After a set of ticks she returned her attention to her device and accessed the communication line that the militia was using. She contacted Eric Hoss.
“This is Ryla, can you hear me?”
“The robot girl?” he asked a bit puzzled.
She sighed heavily and let go of the swelling anger she felt in her guts. She’d wasted too much time on things like that all ready, made too many mistakes on account them. Besides, was it really that far from the truth? “I was curious,” she said to him. “I believe we’ve drawn a good degree of the security personnel away from your position and the robotics compound’s defenses are deployed. They’ll begin hitting targets sometime in the next fifteen minutes, depending on location, so I was wondering what you would like.”
“As far as?”
“I could open the blast doors and maybe you make it or perhaps you’re gunned down, or I can leave them closed and you’ll live but you’ll likely be trapped there until you die or are captured by Blue Moon.”

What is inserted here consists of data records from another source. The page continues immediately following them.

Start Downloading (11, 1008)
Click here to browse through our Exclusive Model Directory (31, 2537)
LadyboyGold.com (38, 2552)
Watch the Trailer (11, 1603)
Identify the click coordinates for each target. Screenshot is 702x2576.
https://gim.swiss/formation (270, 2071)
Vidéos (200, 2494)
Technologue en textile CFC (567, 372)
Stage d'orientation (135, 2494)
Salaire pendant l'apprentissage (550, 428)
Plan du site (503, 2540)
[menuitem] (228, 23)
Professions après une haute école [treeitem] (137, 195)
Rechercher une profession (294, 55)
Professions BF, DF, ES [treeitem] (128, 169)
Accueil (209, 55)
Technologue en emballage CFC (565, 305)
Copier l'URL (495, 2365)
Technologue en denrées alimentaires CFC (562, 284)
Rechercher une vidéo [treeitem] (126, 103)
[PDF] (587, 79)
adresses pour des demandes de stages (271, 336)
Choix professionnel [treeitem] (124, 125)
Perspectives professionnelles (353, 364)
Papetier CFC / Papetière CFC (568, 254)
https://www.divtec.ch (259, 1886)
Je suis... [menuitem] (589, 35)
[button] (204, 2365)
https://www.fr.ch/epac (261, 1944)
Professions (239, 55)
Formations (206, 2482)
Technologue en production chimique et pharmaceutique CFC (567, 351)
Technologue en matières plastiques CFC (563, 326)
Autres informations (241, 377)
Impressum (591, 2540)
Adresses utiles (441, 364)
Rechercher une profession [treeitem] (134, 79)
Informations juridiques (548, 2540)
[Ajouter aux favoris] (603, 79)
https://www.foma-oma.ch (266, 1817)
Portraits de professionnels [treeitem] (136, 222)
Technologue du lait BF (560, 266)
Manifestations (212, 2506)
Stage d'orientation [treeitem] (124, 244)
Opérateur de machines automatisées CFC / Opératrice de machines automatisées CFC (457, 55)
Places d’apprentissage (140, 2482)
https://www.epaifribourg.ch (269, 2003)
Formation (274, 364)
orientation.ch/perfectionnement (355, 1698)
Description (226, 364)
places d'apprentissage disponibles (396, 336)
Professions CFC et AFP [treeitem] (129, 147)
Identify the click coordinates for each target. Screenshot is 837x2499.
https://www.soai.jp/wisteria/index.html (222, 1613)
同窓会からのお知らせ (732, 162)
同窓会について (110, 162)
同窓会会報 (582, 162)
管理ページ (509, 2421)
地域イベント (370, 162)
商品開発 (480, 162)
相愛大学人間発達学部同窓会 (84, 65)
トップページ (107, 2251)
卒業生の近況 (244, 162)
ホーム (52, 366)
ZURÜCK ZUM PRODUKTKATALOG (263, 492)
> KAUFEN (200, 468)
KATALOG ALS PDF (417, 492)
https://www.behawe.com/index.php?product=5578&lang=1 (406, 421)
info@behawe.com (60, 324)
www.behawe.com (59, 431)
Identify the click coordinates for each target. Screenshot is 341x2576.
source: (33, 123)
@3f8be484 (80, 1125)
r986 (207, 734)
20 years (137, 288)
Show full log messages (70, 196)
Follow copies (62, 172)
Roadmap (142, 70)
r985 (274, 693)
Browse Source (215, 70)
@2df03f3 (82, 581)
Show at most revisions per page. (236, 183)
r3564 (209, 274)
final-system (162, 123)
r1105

“Open the doors,” he said.
“Stand by and be ready,” she said then began to climb down the shaft.
Marcus and Carmen got a message from Eric as Ryla began climbing back down. They gave him a report on the situation and, after a moment, he said, “We’ll start moving toward your position. If they manage to get through we’ll have ‘em flanked.”
“Sir, just make it to the boats,” Carmen told him.
“I’m not leaving anyone behind,” he replied.
Ryla leapt from the side of the launch tube and twisted through the air so she could catch herself on the ship, landing like a cat, before climbing back down. When she made it to the floor she went to the terminal next to the ships launch controls and found that Blue Moon security had tried to lock down the computers. She chuckled at their feeble efforts and hacked through the system. Within a tick and a tock she opened the blast doors and released Eric Hoss and his remaining soldiers.